Lunedì è stata istituita una squadra investigativa congiunta (Jit) tra l'Okokrim, l'unità di criminalità economica della polizia norvegese, e la Francia, ha dichiarato l'Okokrim.
In Francia sono state aperte diverse indagini su possibili reati finanziari commessi da persone citate nei dossier Epstein, tra cui quella sul diplomatico Fabrice Aidan, che ha lavorato alle Nazioni Unite dal 2006 al 2013.
Secondo quanto riferito da un rappresentante francese all'Onu all'epoca, Aidan è stato assistente di Rod-Larsen, inviato speciale del Segretario generale dell'Onu dal 2005 al 2016.
"Il Jit (renderà) più efficiente la cooperazione internazionale. L'Okokrim e la Francia non dovranno scrivere una nuova lettera di richiesta ogni volta che avremo bisogno di informazioni dall'altro Paese", ha detto la procuratrice capo Marianne Bender all'agenzia di stampa Afp in una e-mail.

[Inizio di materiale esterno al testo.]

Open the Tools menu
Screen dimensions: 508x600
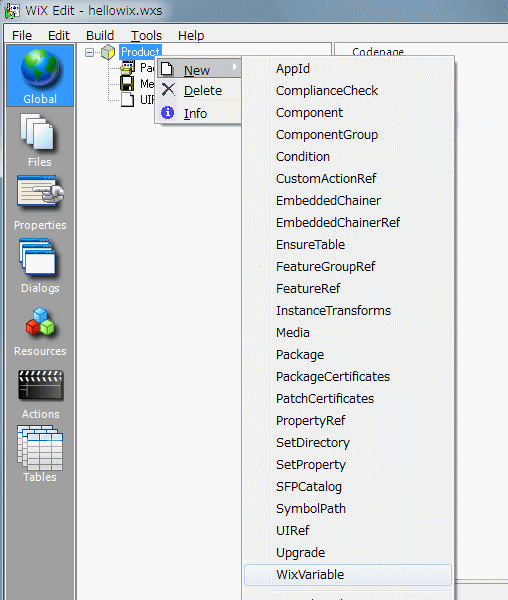coord(147,36)
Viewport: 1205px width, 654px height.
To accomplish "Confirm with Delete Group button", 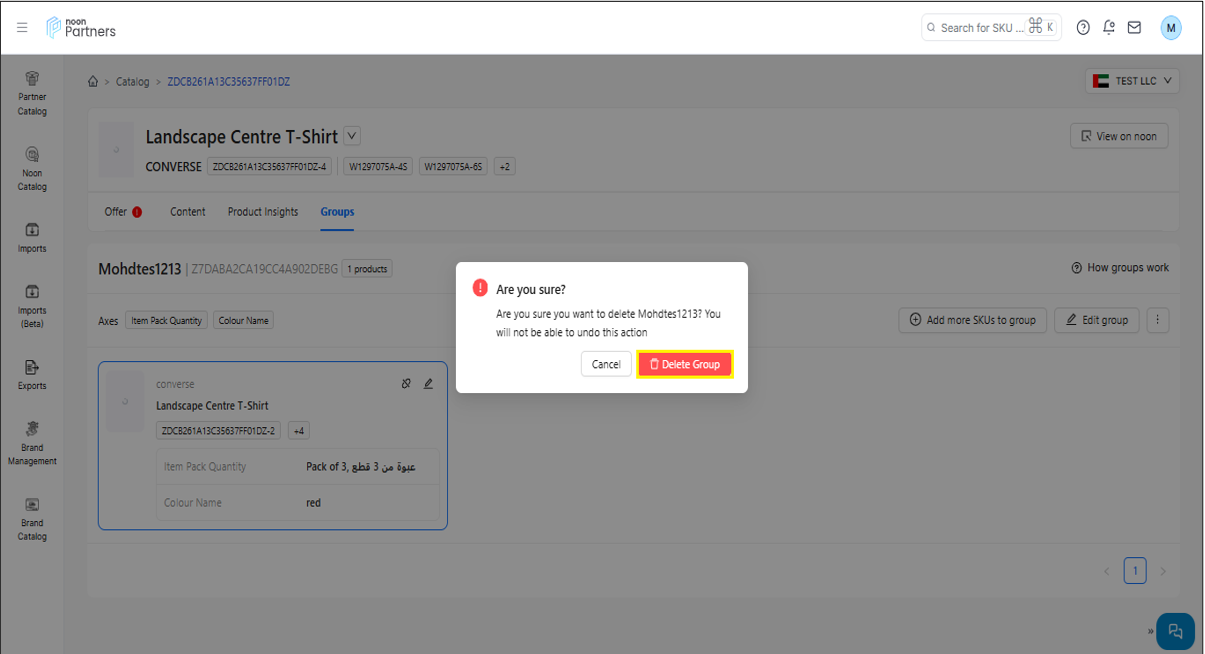I will [x=685, y=364].
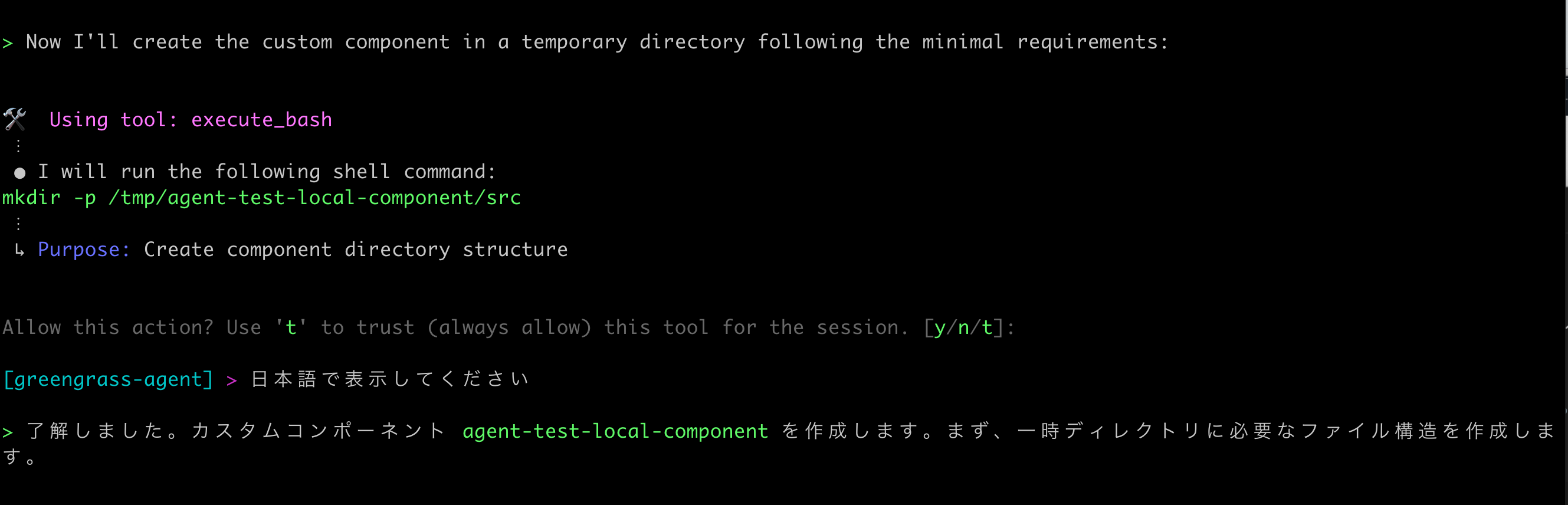
Task: Click the arrow icon before Purpose
Action: click(19, 250)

A febbraio la polizia norvegese ha annunciato di avere aperto un'indagine per verificare se Juul abbia "ricevuto benefici in relazione alla sua posizione".

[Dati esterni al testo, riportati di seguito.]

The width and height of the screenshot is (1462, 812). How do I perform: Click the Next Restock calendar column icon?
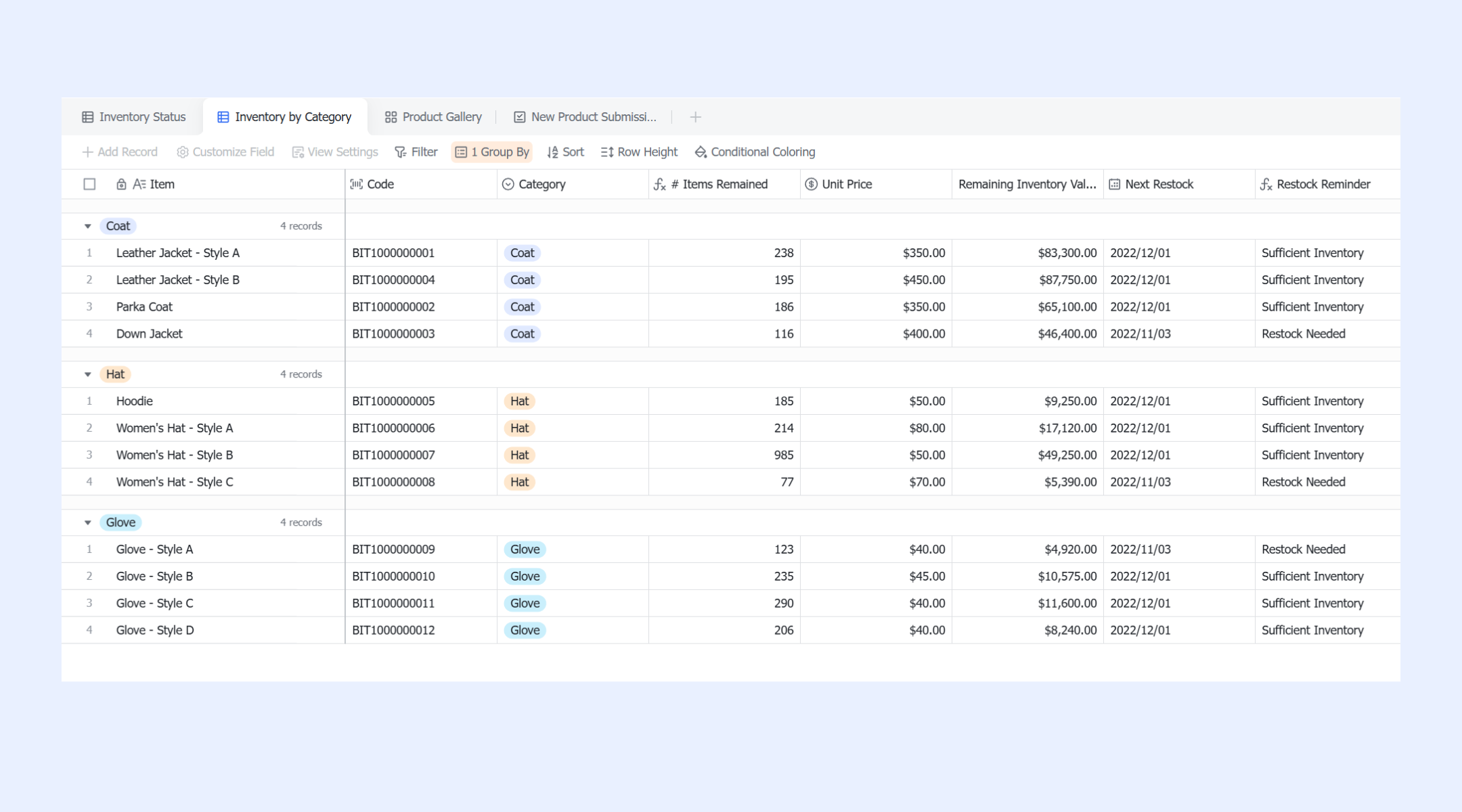[x=1115, y=184]
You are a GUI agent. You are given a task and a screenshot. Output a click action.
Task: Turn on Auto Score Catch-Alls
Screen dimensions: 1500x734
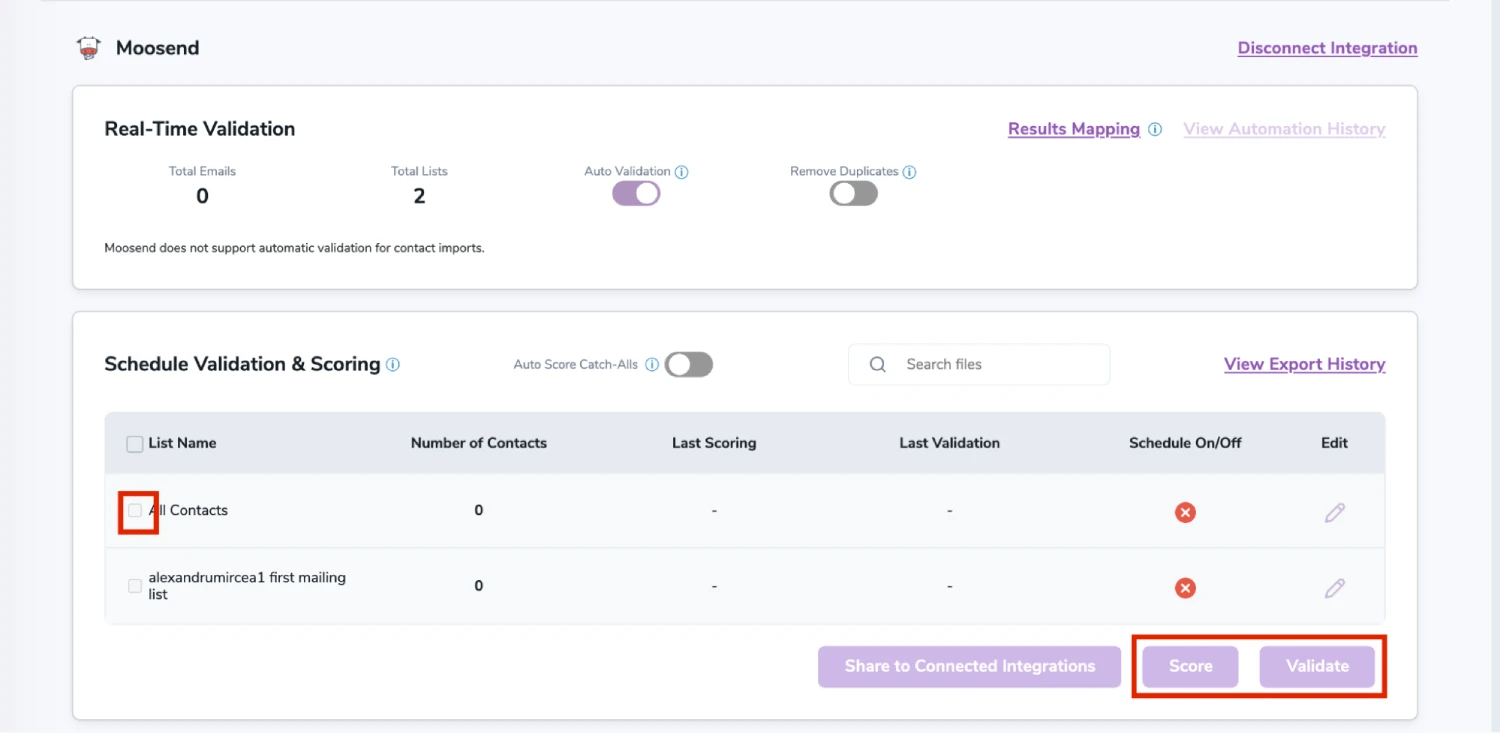[x=688, y=364]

Juul è stata capo sezione presso il ministero degli Esteri norvegese e successivamente è diventata ambasciatrice nel Regno Unito negli anni 2010, in un periodo in cui, secondo gli scambi portati alla luce dai media nei documenti di Epstein, la coppia aveva legami con il condannato per reati sessuali.
Secondo i media norvegesi, Epstein, che è morto nel 2019 mentre era in carcere in attesa di giudizio per traffico sessuale, avrebbe lasciato nel suo testamento 10 milioni di dollari (8,5 milioni di euro) ai due figli della coppia.
Juul, 67 anni, e Rod-Larsen, 78 anni, hanno svolto ruoli chiave nei negoziati segreti israelo-palestinesi che hanno portato agli Accordi di Oslo dei primi anni '90.
Secondo i media norvegesi, la polizia sta indagando sull'assistenza finanziaria ricevuta dalla coppia, che nega di avere commesso alcun reato, per l'acquisto di un appartamento a Oslo nel 2018 a un prezzo inferiore al valore di mercato, su un viaggio sull'isola di Epstein nel 2011 e sul pagamento dei servizi di assistenza domiciliare per Rod-Larsen.